PROMPT | Using the entries that follow, establish how many lines contain the word "will" and give only that figure.

________________________________________

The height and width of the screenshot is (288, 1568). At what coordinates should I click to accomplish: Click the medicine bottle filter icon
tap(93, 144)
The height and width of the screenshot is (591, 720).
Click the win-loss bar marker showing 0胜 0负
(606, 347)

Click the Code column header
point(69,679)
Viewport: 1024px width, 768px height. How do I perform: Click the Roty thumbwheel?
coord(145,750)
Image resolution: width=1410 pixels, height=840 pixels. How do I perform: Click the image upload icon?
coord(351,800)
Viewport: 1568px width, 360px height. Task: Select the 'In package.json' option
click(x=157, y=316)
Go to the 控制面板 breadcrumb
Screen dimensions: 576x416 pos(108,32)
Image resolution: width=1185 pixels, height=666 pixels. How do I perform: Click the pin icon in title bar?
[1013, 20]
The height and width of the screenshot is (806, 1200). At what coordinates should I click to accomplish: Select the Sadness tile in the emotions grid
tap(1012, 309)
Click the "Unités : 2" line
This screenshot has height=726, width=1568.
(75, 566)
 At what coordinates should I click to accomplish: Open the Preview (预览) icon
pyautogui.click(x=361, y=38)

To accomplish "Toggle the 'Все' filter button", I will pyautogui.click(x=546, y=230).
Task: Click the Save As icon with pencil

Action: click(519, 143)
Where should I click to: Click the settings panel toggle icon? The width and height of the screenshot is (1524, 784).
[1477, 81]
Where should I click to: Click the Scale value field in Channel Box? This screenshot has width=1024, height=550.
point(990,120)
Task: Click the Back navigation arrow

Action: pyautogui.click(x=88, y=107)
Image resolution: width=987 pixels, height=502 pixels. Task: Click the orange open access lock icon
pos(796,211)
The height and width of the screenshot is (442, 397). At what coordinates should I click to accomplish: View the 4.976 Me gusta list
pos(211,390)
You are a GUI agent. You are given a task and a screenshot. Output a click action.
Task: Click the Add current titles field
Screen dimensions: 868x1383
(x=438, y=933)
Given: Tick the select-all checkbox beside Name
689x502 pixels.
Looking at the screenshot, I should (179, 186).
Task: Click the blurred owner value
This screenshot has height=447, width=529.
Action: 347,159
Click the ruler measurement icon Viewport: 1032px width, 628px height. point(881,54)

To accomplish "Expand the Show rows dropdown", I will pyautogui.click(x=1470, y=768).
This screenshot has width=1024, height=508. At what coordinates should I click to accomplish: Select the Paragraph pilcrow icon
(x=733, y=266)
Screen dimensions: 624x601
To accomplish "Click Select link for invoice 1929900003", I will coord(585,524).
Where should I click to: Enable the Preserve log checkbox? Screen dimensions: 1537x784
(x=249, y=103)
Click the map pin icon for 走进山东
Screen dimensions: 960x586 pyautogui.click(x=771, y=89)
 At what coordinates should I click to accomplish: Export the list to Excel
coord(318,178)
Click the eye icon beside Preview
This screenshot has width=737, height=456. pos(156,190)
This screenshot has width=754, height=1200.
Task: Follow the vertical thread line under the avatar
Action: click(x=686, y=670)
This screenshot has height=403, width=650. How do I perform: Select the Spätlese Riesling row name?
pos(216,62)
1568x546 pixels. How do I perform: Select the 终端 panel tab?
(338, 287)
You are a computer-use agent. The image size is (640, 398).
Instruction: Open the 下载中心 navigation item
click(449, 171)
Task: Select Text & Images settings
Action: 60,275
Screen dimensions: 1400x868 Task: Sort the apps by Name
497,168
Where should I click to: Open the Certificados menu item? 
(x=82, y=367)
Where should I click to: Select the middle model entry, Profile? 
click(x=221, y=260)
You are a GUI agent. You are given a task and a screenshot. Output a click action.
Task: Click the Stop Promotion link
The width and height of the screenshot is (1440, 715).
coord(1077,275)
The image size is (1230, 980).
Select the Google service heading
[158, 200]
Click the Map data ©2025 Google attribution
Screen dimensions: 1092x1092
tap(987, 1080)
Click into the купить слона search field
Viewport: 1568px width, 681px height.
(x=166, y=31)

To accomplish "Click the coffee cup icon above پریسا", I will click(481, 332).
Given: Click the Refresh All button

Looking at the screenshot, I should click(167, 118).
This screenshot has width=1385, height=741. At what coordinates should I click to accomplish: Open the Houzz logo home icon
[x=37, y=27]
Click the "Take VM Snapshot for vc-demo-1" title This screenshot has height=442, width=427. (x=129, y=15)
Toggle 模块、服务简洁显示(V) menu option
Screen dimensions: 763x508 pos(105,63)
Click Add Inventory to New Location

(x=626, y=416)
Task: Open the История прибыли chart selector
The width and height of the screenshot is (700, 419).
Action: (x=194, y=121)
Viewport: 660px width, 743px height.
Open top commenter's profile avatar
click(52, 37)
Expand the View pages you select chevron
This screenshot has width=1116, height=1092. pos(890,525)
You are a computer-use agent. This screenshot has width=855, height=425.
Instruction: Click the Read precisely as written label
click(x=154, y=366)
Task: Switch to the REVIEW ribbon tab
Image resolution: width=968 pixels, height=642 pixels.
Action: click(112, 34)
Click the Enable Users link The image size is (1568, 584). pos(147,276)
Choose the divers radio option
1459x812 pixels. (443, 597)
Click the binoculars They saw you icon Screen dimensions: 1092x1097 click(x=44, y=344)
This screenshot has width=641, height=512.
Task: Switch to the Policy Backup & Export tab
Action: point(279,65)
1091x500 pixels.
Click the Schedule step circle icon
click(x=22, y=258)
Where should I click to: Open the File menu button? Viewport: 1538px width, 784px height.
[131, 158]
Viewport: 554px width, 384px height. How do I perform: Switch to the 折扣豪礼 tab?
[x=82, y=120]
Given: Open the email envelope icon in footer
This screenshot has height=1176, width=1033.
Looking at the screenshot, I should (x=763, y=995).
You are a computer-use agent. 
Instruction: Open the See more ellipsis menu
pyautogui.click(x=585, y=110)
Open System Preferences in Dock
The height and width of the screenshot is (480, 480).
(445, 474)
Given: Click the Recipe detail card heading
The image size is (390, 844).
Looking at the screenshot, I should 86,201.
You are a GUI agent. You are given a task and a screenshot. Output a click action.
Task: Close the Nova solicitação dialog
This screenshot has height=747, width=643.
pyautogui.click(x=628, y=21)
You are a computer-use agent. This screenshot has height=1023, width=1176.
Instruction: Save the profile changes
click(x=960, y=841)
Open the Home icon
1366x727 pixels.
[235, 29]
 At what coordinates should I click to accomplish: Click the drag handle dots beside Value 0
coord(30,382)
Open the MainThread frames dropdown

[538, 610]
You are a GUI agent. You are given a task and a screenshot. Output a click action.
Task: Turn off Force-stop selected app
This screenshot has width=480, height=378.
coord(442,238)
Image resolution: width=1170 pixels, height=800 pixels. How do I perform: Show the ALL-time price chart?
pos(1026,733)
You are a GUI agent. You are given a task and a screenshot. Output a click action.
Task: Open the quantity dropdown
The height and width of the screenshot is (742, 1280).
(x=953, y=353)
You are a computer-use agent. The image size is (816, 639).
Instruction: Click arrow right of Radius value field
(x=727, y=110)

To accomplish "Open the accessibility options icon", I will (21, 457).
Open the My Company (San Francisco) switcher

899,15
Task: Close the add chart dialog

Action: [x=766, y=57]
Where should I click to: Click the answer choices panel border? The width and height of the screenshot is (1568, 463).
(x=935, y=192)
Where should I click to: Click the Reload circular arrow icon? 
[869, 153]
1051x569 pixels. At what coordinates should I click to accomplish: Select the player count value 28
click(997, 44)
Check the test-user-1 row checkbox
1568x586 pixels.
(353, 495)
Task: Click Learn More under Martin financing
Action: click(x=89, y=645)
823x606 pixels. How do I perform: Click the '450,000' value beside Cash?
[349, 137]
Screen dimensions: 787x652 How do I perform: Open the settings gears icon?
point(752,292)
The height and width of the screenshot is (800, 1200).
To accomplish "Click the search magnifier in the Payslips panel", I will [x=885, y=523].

________________________________________

RESULT OF THE TASK | 6